Mr C complained about a change in his pain medication and said that he suffered significant pain as a result.

We took independent advice from a medical adviser. We found that the decision to change Mr C's pain medication was reasonable and that this was made following an appropriate and adequate assessment of his pain. We did not uphold the complaint.

  • Case ref:
    201805594
  • Date:
    July 2019
  • Body:
    Care Inspectorate
  • Sector:
    Scottish Government and Devolved Administration
  • Outcome:
    Not upheld, no recommendations
  • Subject:
    regulation of care

Summary

Mr C complained to the Care Inspectorate (CI) about the care provided to his late mother in a care home. Mr C remained dissatisfied with the CI's findings and complained further about their investigation. The CI confirmed that they were satisfied that their procedures were followed correctly.

We found that even though evidence could not be found to corroborate Mr C's complaints about his mother's care, the CI thoroughly investigated Mr C's complaints in line with their procedures. They carried out an unannounced visit to the care home, examined the care home records and interviewed all relevant witnesses. We did not uphold the complaint.

  • Case ref:
    201707509
  • Date:
    July 2019
  • Body:
    The Highland Council
  • Sector:
    Local Government
  • Outcome:
    Not upheld, no recommendations
  • Subject:
    handling of application (complaints by opponents)

Summary

Mr C complained that the council had failed to handle a planning appliction properly and to respond reasonably to complaints about the planning process.
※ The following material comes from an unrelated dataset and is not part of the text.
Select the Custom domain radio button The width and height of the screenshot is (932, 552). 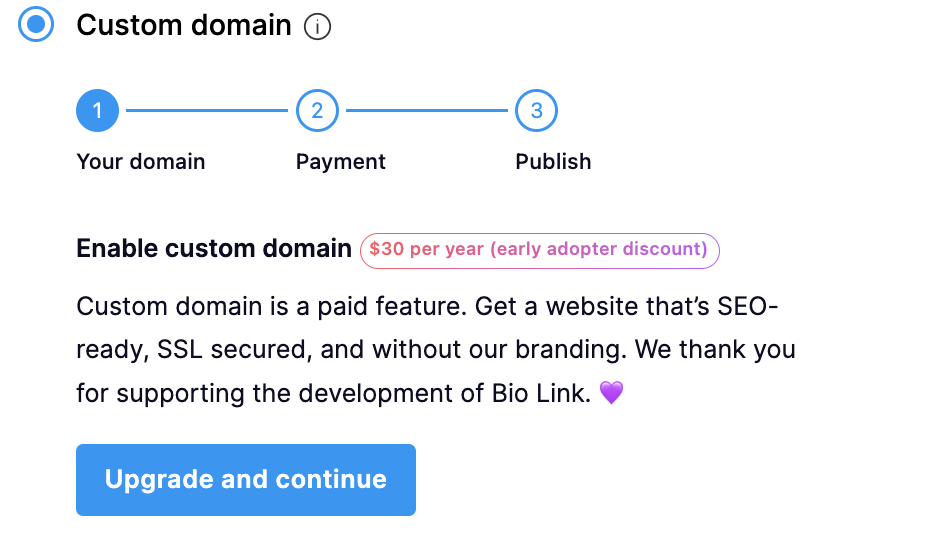pyautogui.click(x=37, y=25)
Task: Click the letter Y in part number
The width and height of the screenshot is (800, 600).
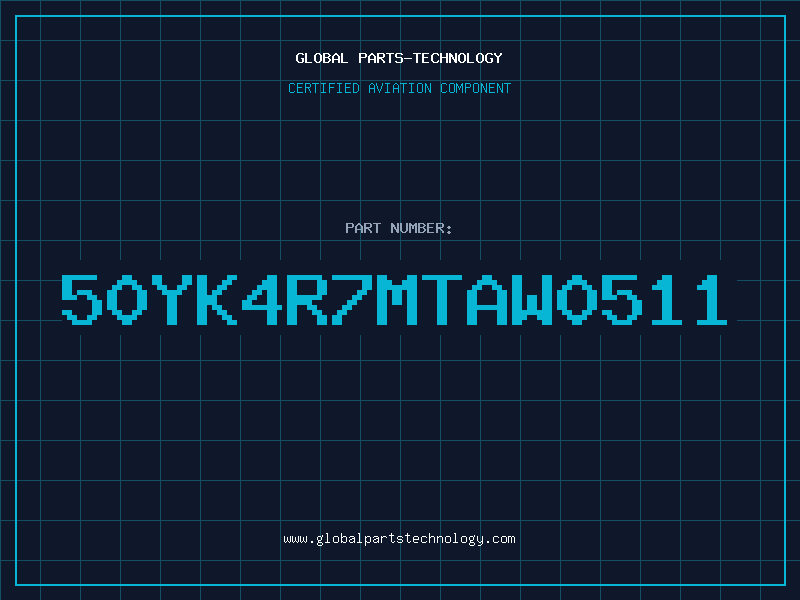Action: pyautogui.click(x=171, y=299)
Mr C suggested that the council had produced an inaccurate report on the planning application, which had deliberately misled Planning Committee members. Mr C also complained that the council had attempted to improperly influence a statutory consultee by putting pressure on them in order to reverse their objection to the application. Mr C said the council had refused to correct this, even when presented with factual evidence to the contrary.
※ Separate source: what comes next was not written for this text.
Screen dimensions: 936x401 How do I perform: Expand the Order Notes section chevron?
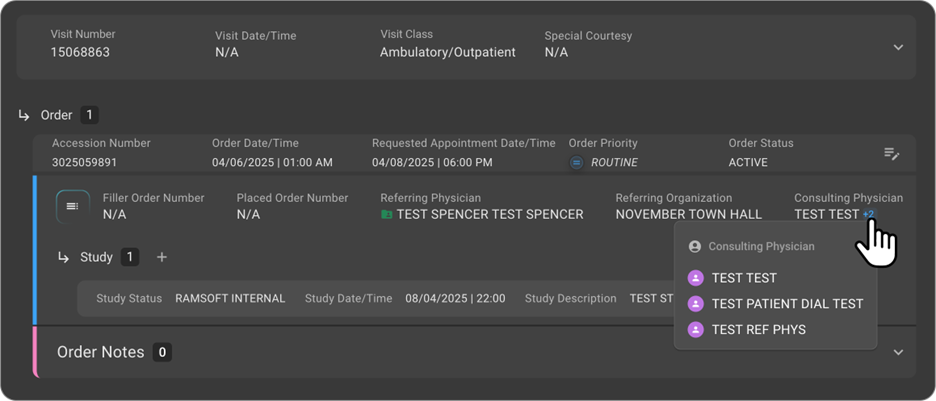898,352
We took independent planning advice. We found that the council had acted appropriately and that the report had provided an accurate summary of the application, the objections to it and the council's statutory duties. We found that the council had handled the application reasonably and that they had responded appropriately to the complaints they had received. The council did not dispute having contacted the statutory consultee, but said the reasons for this were appropriate. The advice we received agreed with this and we found no evidence that the council had attempted to unduly influence the consultation process. We did not uphold the complaint.

  • Case ref:
    201805986
  • Date:
    July 2019
  • Body:
    The City of Edinburgh Council
  • Sector:
    Local Government
  • Outcome:
    Not upheld, no recommendations
  • Subject:
    policy / administration

Summary

Mr C is a tenant of the council and following an inspection from his housing officer, he was advised that he had too many cats in his property and was instructed to reduce the number to three. Mr C complained that the council failed to provide a valid reason for why he should reduce the number of pets he has. He noted that his tenancy agreement did not specify a number.

The council said that they had received reports about the condition of Mr C's property from their repairs tradesmen and a neighbour. The housing officer had also carried out an inspection. The council explained that while the tenancy agreement does not specify the number of pets a tenant should have, it is at their discretion as a landlord, and their decision is based on reasonableness and a consideration of the size of the property.

We found that the council had adequate evidence to support their decision that Mr C should reduce the number of his pets in the form of reports from their repairs tradesmen, housing officers and a neighbour. We also noted that the council sought legal advice regarding their interpretation of the tenancy agreement and that this was good practice. We did not uphold the complaint.